Cent artistes. Sélectionnés dans une vingtaine de pays, « les vingt-deux États de la Ligue arabe », définit-elle pour fixer un cadre, mais d’où seront par exemple quasiment exclus la Somalie, Djibouti et les Comores dont la production musicale en arabe est très faible. Cent artistes dont les portraits pourraient relever d’une alchimie personnelle et subjective, mais qui ont été choisis sur trois critères : leur popularité, l’accessibilité de leurs œuvres sur support physique ou digital, et leur représentativité. C’est aussi le tour de force de l’ouvrage que ce tour d’horizon, entre traditions et réinterprétations ou créations contemporaines qui vont de l’Atlantique à l’océan Indien et se transmettent la plupart du temps de manière collective et orale. Pour la mélomane, plus d’un an de recherche et d’expertise sur le terrain.
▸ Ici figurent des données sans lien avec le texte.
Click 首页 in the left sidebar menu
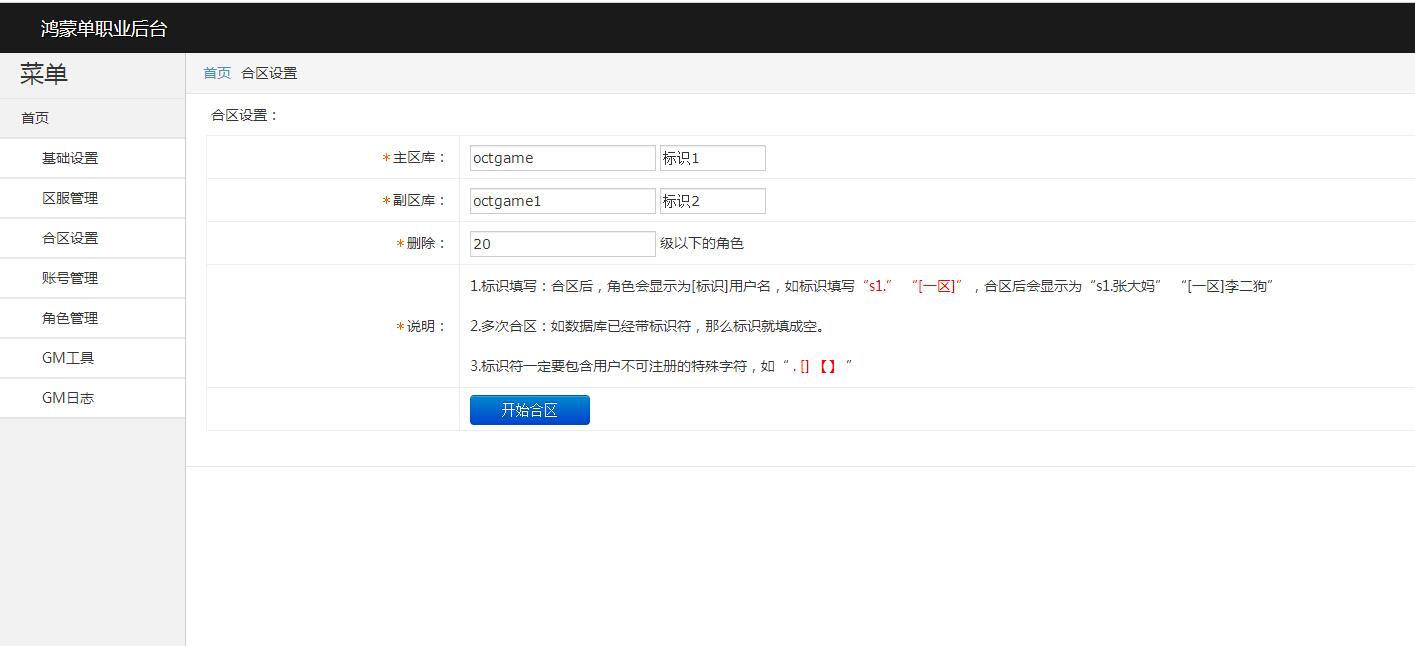Viewport: 1415px width, 646px height. 35,118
Et une vingtaine d’années d’écoutes, sur tous types de supports, depuis la cassette aujourd’hui périmée jusqu’aux arcanes dématérialisés de la Toile, de la musique populaire jusqu’à la musique savante, rurale ou urbaine, sous toutes ses formes, « des berceuses aux chants des supporters ».

Cent artistes dont les noms sont donnés dans les deux calligraphies, latine et arabe, présentés biographiquement et musicalement, sans classement chronologique ou géographique, sur le même format : double page, avec photo ou pochette disque, qu’il s’agisse de la diva Oum Kalsoum (sur qui l’auteure aurait sans doute pu écrire cent pages) ou d’Autostrad, un groupe rock jordanien que le lecteur lambda découvrira, en passant par Idir, Marcel Kalifé, Fairouz, Sabreen, Slimane Azem, Reinette l’Oranaise, Khaled, Rachid Taha… Toutes celles et ceux qui ont percé le plafond de verre occidental, dont la langue et la voix ont « transcendé générations, milieux sociaux, frontières et nationalités », toutes celles et ceux dont on ne connaît rien et qu’on a d’autant plus envie de découvrir que leur mise en contexte nous interpelle et que toutes les références sont données pour pouvoir les entendre.
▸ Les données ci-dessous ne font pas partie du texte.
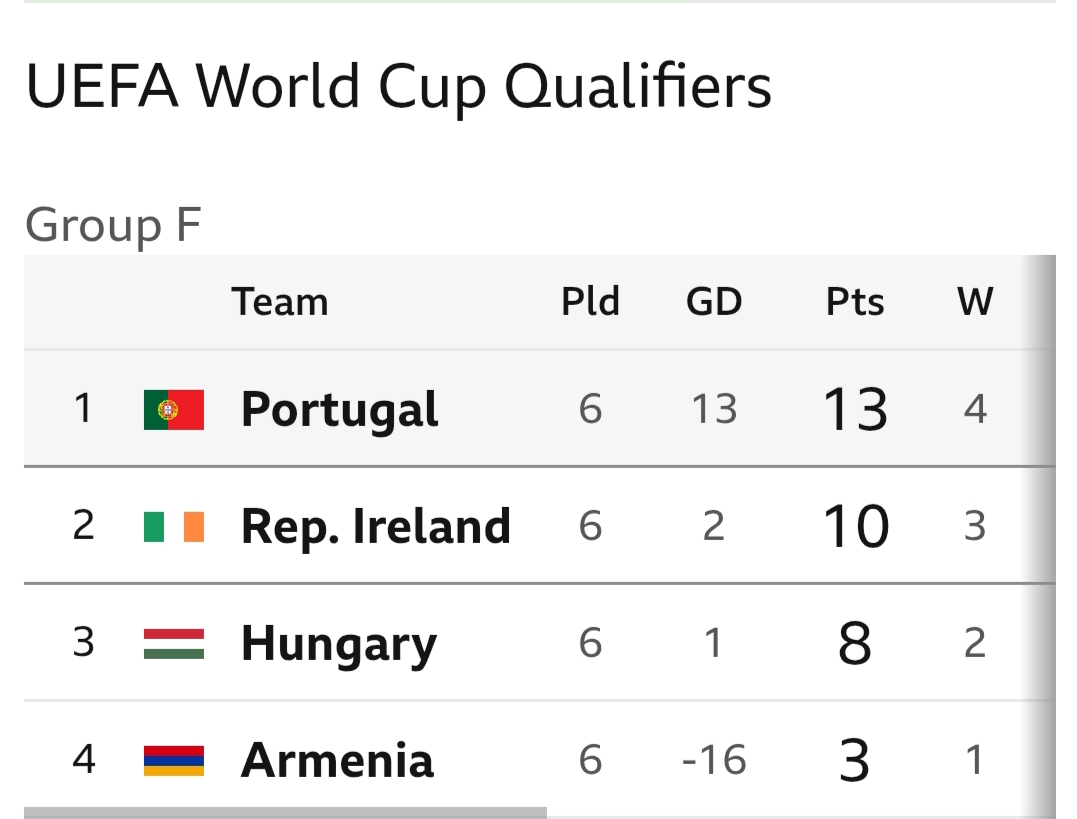1077x819 pixels.
Task: Select the Armenia team name
Action: tap(337, 760)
Cent artistes dont la présentation synthétique et quasi ritualisée nous aurait peut-être laissée sur notre faim si Coline Houssais s’en était tenue à cette forme en éventail. Mais il faut remarquer qu’avant de nous conduire jusqu’à eux, elle a balisé notre chemin d’une longue et passionnante introduction métaphoriquement intitulée « Faire nation en musique ».

Elle y montre la singularité et la communauté des chants et des destins, elle interroge la notion d’arabité et les frottements, politiques et sociétaux, de l’arabe classique face à l’arabe dialectal, mais aussi au berbère, au kurde, au nubien…, souligne que partout, historiquement, « la musique est le fruit d’un subtil mélange d’influences et d’une évolution propre à chaque territoire » qui viendront encore se confronter aux courants globalisés d’Europe ou d’Amérique du Nord d’aujourd’hui. Les circulations sont ainsi fortes entre les différentes parties du monde arabe avec l’extérieur, notamment entre la France et le Maghreb. Elle raconte les interactions entre l’industrie du disque, la radio, le cinéma puis l’avènement d’Internet, comme on raconte une histoire vivante, captivante, stimulante.

Ajoutons qu’on aime qu’elle souligne l’importance du texte dans toutes ces musiques et rappelle qu’« en arabe, on utilise le même mot, ‟chaar”, pour dire le chanteur et le poète ».